Exercise goal: Extend the Western Digital earnings call transcript past its last sentence, beginning with David's introductory remarks.

Provided text:
Western Digital Corporation (NASDAQ:WDC) Q2 2024 Earnings Call Transcript

In this article:

Western Digital Corporation (NASDAQ:WDC) Q2 2024 Earnings Call Transcript January 25, 2024

Western Digital Corporation beats earnings expectations. Reported EPS is $-0.69, expectations were $-1.13. Western Digital Corporation isn’t one of the 30 most popular stocks among hedge funds at the end of the third quarter (see the details here).

Operator: Good afternoon, and thank you for standing by. Welcome to Western Digital's Second Quarter Fiscal 2024 Analyst Call. Presently, all participants are in listen-only mode. We will open the lines up for questions shortly. [Operator Instructions] Now, I will turn the call over to Mr. Peter Andrew, VP of FP&A and IR. You may begin.

Peter Andrew: Well, thank you, and good afternoon, everyone. Joining me today are David Goeckeler, Chief Executive Officer; and Wissam Jabre, Chief Financial Officer. Before we begin, let me remind everyone that today's discussion contains forward-looking statements based on management's current assumptions and expectations. And as such, does include risks and uncertainties. These forward-looking statements include expectations for our product portfolio, business plans and performance, market trends and dynamics, and financial results. We assume no obligation to update these statements. Please refer to our most recent financial report on Form 10-K and our other filings with the SEC for more information on the risks and uncertainties that could cause actual results to differ materially from expectations.

We will also make references to non-GAAP financial measures today. Reconciliations between the non-GAAP and comparable GAAP financial measures are included in the press release and other materials that are being posted in the investor relations section of our website. With that, I will now turn the call over to David for introductory remarks.

Dataset:
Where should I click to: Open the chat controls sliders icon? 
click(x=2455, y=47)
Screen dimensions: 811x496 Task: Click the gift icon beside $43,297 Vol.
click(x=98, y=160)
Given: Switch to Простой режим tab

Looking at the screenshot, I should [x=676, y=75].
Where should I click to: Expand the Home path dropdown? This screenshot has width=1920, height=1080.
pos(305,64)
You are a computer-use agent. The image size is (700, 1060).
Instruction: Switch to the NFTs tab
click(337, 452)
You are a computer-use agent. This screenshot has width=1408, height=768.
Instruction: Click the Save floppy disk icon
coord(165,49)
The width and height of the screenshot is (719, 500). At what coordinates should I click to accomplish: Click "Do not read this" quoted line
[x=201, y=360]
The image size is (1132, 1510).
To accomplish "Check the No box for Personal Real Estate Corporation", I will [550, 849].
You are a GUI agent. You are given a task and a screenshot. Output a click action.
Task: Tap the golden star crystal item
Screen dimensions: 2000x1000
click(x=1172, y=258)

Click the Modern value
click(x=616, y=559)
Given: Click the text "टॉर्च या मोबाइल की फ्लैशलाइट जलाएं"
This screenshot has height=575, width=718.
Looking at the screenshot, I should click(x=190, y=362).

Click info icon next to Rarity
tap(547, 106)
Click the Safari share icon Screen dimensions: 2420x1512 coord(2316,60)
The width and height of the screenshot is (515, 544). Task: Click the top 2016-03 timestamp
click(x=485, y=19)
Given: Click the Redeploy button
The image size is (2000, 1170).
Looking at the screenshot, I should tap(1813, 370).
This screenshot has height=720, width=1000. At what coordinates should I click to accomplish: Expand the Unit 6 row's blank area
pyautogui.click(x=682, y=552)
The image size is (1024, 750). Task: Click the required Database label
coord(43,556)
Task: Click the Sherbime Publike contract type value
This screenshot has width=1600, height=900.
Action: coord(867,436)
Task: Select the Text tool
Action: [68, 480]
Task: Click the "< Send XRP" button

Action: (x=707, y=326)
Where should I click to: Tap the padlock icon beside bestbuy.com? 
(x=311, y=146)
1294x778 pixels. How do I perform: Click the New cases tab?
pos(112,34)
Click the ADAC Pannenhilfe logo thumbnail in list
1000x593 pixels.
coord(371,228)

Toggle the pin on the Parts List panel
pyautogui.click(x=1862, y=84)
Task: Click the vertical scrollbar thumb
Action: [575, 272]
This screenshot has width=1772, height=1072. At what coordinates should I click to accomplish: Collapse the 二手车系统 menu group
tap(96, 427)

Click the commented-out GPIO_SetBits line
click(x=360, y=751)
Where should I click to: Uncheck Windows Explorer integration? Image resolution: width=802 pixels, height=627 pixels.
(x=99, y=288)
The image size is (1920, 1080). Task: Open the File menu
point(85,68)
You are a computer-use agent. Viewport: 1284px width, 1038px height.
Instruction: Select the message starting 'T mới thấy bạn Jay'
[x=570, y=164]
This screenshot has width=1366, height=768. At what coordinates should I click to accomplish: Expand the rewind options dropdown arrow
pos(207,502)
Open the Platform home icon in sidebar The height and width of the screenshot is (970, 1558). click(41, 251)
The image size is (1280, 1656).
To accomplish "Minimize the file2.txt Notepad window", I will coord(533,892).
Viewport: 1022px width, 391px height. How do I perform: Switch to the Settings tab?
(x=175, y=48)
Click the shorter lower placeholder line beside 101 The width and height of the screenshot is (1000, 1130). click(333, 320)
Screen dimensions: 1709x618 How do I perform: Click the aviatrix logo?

Written response:
David Goeckeler: Thank you, Peter. Good afternoon, everyone, and thanks for joining the call to discuss our second quarter of fiscal year 2024 results. Western Digital second quarter results demonstrate that the structural changes we have put in place over the last few years and the strategy we have been executing are producing significant outperformance across our Flash and HDD businesses. I am confident that building leading products across a broad range of end markets, closely controlling our product cost through focused R&D and manufacturing, and bolstering the agility of our business will allow us to improve through-cycle profitability and dampen business cycles. As a result, we reported revenue of $3 billion, non-GAAP gross margin of 15.5%, and a non-GAAP loss per share of $0.69, all of which met or exceeded the non-GAAP guidance ranges we provided in October.

Before discussing the business details, I want to provide some comments on the emerging trends we are seeing and how the changes we have made position our Flash and HDD businesses to benefit. In Flash, we've been able to navigate business cycles by managing inventory proactively, offering a broad range of products, and optimizing capital efficiency through our joint venture partnership with Kioxia. These successful efforts are reflected in our best-in-class gross margin throughout the cycle. During the quarter, our portfolio strategy to dynamically allocate bit shipments drove upside in ASPs and gross margin. Looking ahead, we will continue to take a disciplined approach to our supply and capital investments. Consequently, we continue to proactively manage our bit shipments to structurally align our supply and inventory with customer demand and improve through-cycle profitability into the future.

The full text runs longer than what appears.